= Gaston Bélier =

French organist and composer

Gaston Bélier (1863 – 1938) was a French organist and composer.

== Career ==
A student of Eugène Gigout at the Conservatoire de Paris, he was titular organist at the Saint-Maclou of Pontoise Cathedral from 1892 to his death in 1938, and substitute organist at the église Saint-Ferdinand-des-Ternes in the 17th arrondissement of Paris. From 1927 he was involved in the renovation and extension of the organ of La Madeleine in the 8th arrondissement. In 1930 he participated in Victor Gonzalez's reconstruction of the organ of the Carmelite monastery of St.

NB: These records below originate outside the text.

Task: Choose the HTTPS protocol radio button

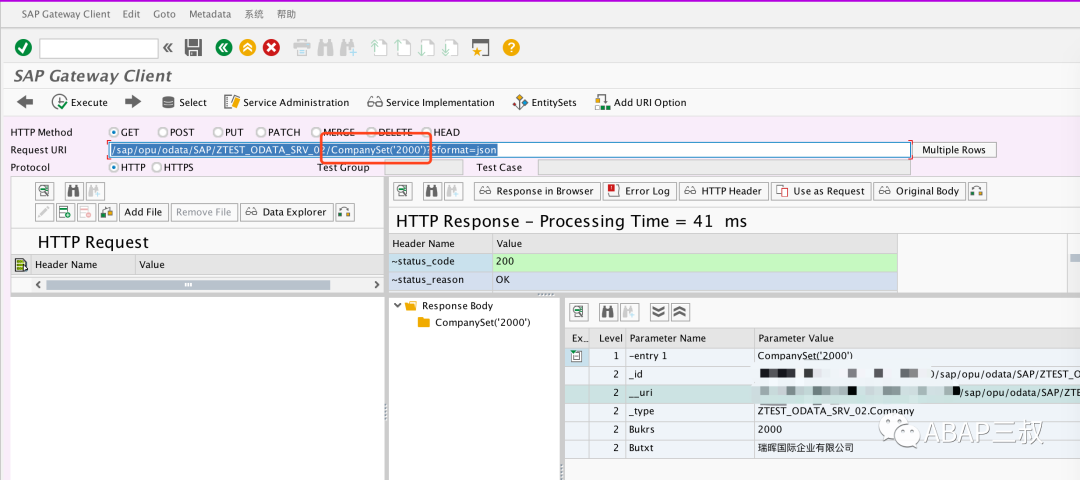Action: [157, 167]
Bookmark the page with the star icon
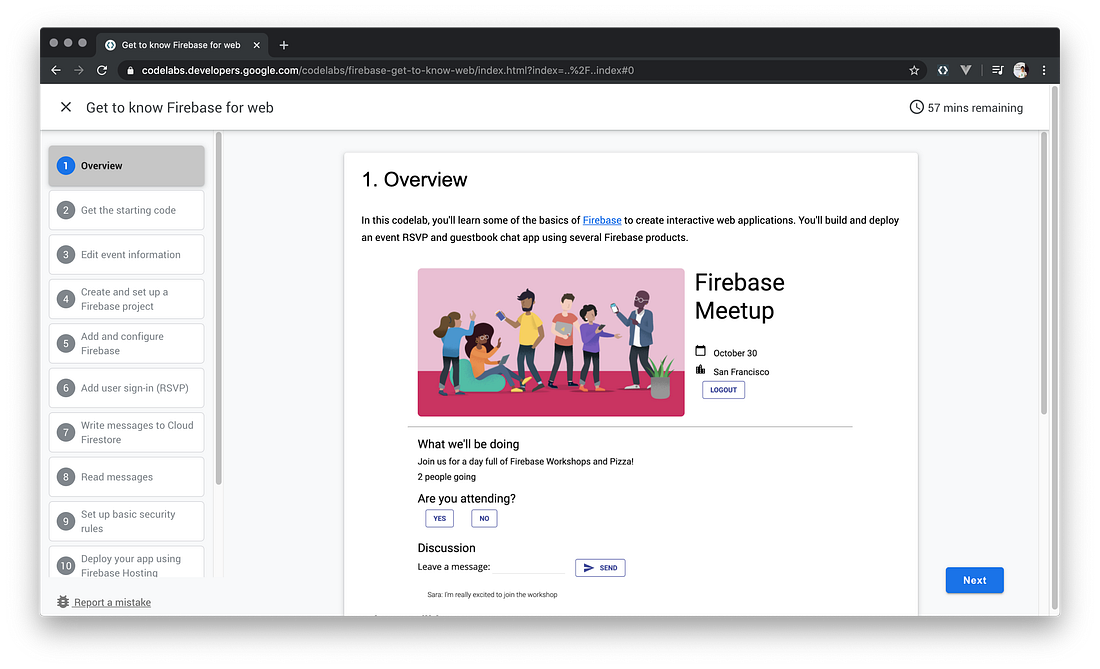Image resolution: width=1100 pixels, height=669 pixels. coord(913,70)
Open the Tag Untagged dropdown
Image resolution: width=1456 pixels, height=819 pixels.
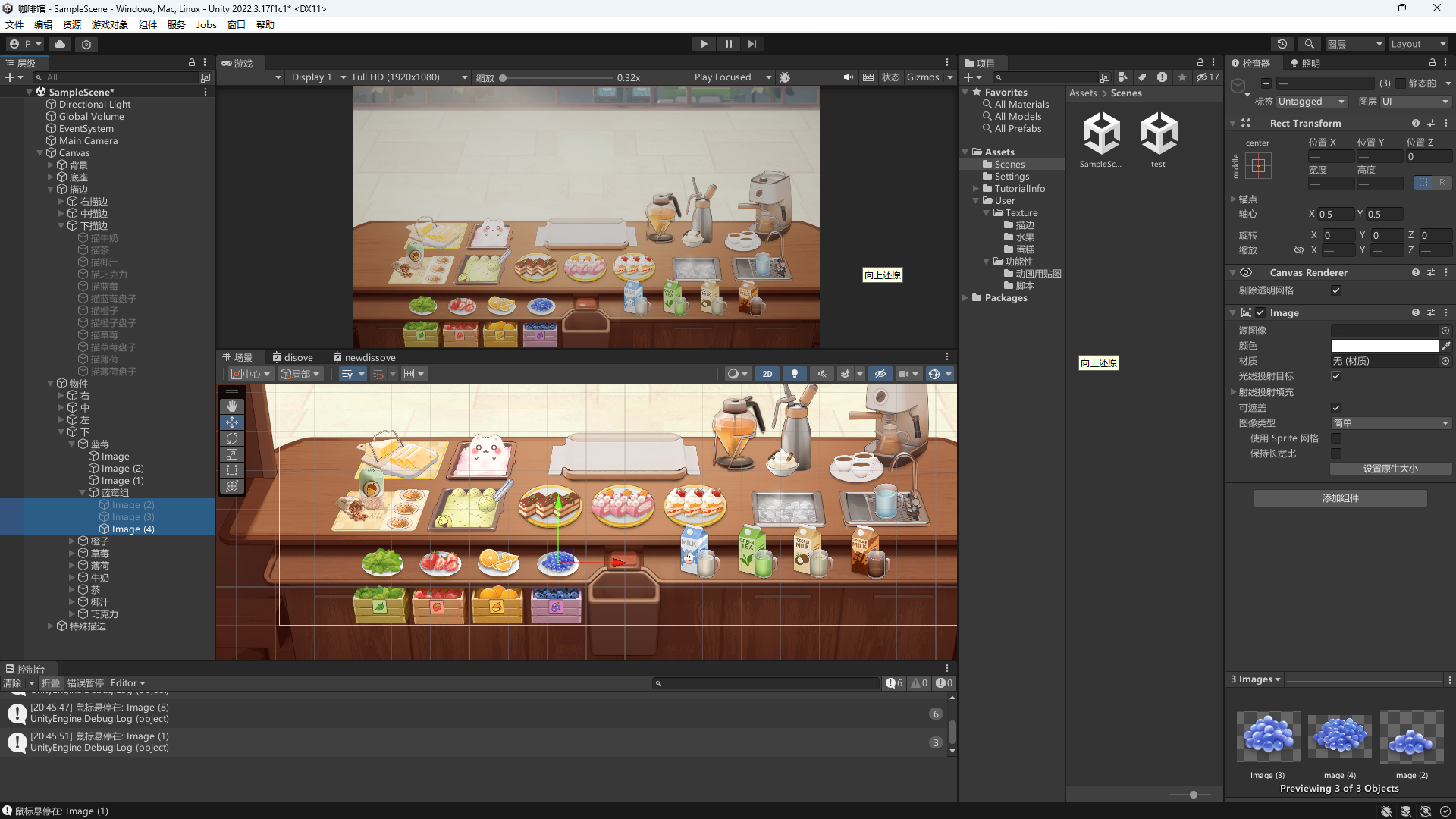tap(1311, 102)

Joseph of Pontoise.

== Composition ==
Like his colleagues Albert Renaud and Marcel Lanquetuit, Bélier is mostly known today for his Toccata pour grand orgue in D minor published by M. Senart in Paris in 1912. He also composed an Elevation for Organ, available on IMSLP.

== Discography ==
Philippe Bardon (on the organ of Saint-Maclou): Un récital d'orgue à Pontoise (EMA 9509), with works by J. S. Bach, Nicolas de Grigny, Michel Corrette, W. A. Mozart, Felix Mendelssohn, César Franck, Gaston Bélier, Jehan Alain and Olivier Messiaen.